(Dataset items)

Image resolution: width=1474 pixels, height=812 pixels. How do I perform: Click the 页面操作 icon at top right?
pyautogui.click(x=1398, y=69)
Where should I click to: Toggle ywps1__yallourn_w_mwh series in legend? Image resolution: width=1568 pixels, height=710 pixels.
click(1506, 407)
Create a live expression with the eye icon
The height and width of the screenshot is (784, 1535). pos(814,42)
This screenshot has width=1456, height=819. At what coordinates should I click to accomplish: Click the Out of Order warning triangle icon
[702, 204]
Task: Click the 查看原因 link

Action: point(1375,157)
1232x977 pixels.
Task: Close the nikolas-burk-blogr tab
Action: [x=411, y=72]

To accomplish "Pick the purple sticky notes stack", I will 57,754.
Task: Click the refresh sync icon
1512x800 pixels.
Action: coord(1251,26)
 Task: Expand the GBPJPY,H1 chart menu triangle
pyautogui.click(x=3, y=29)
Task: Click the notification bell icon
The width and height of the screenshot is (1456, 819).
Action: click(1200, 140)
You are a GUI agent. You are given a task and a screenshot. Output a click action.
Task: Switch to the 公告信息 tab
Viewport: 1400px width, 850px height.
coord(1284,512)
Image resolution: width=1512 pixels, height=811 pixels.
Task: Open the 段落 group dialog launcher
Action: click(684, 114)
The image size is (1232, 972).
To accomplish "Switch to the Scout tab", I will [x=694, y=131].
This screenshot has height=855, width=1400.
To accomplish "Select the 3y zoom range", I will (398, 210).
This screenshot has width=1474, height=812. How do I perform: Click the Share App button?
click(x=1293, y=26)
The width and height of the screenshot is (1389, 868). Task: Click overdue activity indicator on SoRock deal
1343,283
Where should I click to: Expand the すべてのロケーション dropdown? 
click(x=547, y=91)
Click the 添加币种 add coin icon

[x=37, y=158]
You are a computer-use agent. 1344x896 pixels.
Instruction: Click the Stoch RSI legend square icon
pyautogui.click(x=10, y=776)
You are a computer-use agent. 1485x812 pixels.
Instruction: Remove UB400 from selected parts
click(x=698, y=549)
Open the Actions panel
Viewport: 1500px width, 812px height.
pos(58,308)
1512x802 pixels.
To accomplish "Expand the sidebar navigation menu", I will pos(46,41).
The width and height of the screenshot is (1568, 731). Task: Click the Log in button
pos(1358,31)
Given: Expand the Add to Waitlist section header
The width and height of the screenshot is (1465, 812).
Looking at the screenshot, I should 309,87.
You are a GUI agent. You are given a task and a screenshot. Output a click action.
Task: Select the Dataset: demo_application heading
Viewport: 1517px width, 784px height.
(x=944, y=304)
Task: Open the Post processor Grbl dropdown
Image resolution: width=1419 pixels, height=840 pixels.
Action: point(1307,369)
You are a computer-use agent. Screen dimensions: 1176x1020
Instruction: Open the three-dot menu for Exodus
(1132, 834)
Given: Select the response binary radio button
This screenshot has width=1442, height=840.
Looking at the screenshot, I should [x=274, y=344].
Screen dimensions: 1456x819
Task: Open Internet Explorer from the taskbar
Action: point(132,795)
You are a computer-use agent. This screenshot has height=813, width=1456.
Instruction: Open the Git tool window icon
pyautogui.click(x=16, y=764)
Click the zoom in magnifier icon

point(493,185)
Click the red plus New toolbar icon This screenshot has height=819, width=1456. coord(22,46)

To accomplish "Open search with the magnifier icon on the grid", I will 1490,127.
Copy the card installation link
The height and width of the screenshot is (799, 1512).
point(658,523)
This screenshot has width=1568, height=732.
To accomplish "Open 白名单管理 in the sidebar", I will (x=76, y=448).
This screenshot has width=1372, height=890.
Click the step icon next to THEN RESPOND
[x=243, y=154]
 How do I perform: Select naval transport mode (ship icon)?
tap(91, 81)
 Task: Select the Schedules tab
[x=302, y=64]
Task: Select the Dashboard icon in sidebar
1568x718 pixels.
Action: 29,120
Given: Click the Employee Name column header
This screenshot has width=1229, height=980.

▶ [Task brief]
Every entry in the data should be returned exactly.

▶ [Answer area]
Image resolution: width=1474 pixels, height=812 pixels. How do I perform: Click the 页面操作 icon at top right?
pyautogui.click(x=1398, y=69)
Where should I click to: Toggle ywps1__yallourn_w_mwh series in legend? Image resolution: width=1568 pixels, height=710 pixels.
click(1506, 407)
Create a live expression with the eye icon
The height and width of the screenshot is (784, 1535). pos(814,42)
This screenshot has width=1456, height=819. At what coordinates should I click to accomplish: Click the Out of Order warning triangle icon
[702, 204]
Task: Click the 查看原因 link

Action: point(1375,157)
1232x977 pixels.
Task: Close the nikolas-burk-blogr tab
Action: [x=411, y=72]

To accomplish "Pick the purple sticky notes stack", I will 57,754.
Task: Click the refresh sync icon
1512x800 pixels.
Action: coord(1251,26)
 Task: Expand the GBPJPY,H1 chart menu triangle
pyautogui.click(x=3, y=29)
Task: Click the notification bell icon
The width and height of the screenshot is (1456, 819).
Action: click(1200, 140)
You are a GUI agent. You are given a task and a screenshot. Output a click action.
Task: Switch to the 公告信息 tab
Viewport: 1400px width, 850px height.
coord(1284,512)
Image resolution: width=1512 pixels, height=811 pixels.
Task: Open the 段落 group dialog launcher
Action: click(684, 114)
The image size is (1232, 972).
To accomplish "Switch to the Scout tab", I will [x=694, y=131].
This screenshot has height=855, width=1400.
To accomplish "Select the 3y zoom range", I will (398, 210).
This screenshot has width=1474, height=812. How do I perform: Click the Share App button?
click(x=1293, y=26)
The width and height of the screenshot is (1389, 868). Task: Click overdue activity indicator on SoRock deal
1343,283
Where should I click to: Expand the すべてのロケーション dropdown? 
click(x=547, y=91)
Click the 添加币种 add coin icon

[x=37, y=158]
You are a computer-use agent. 1344x896 pixels.
Instruction: Click the Stoch RSI legend square icon
pyautogui.click(x=10, y=776)
You are a computer-use agent. 1485x812 pixels.
Instruction: Remove UB400 from selected parts
click(x=698, y=549)
Open the Actions panel
Viewport: 1500px width, 812px height.
pos(58,308)
1512x802 pixels.
To accomplish "Expand the sidebar navigation menu", I will pos(46,41).
The width and height of the screenshot is (1568, 731). Task: Click the Log in button
pos(1358,31)
Given: Expand the Add to Waitlist section header
The width and height of the screenshot is (1465, 812).
Looking at the screenshot, I should 309,87.
You are a GUI agent. You are given a task and a screenshot. Output a click action.
Task: Select the Dataset: demo_application heading
Viewport: 1517px width, 784px height.
(x=944, y=304)
Task: Open the Post processor Grbl dropdown
Image resolution: width=1419 pixels, height=840 pixels.
Action: point(1307,369)
You are a computer-use agent. Screen dimensions: 1176x1020
Instruction: Open the three-dot menu for Exodus
(1132, 834)
Given: Select the response binary radio button
This screenshot has width=1442, height=840.
Looking at the screenshot, I should [x=274, y=344].
Screen dimensions: 1456x819
Task: Open Internet Explorer from the taskbar
Action: point(132,795)
You are a computer-use agent. This screenshot has height=813, width=1456.
Instruction: Open the Git tool window icon
pyautogui.click(x=16, y=764)
Click the zoom in magnifier icon

point(493,185)
Click the red plus New toolbar icon This screenshot has height=819, width=1456. coord(22,46)

To accomplish "Open search with the magnifier icon on the grid", I will 1490,127.
Copy the card installation link
The height and width of the screenshot is (799, 1512).
point(658,523)
This screenshot has width=1568, height=732.
To accomplish "Open 白名单管理 in the sidebar", I will (x=76, y=448).
This screenshot has width=1372, height=890.
Click the step icon next to THEN RESPOND
[x=243, y=154]
 How do I perform: Select naval transport mode (ship icon)?
tap(91, 81)
 Task: Select the Schedules tab
[x=302, y=64]
Task: Select the Dashboard icon in sidebar
1568x718 pixels.
Action: 29,120
Given: Click the Employee Name column header
This screenshot has width=1229, height=980.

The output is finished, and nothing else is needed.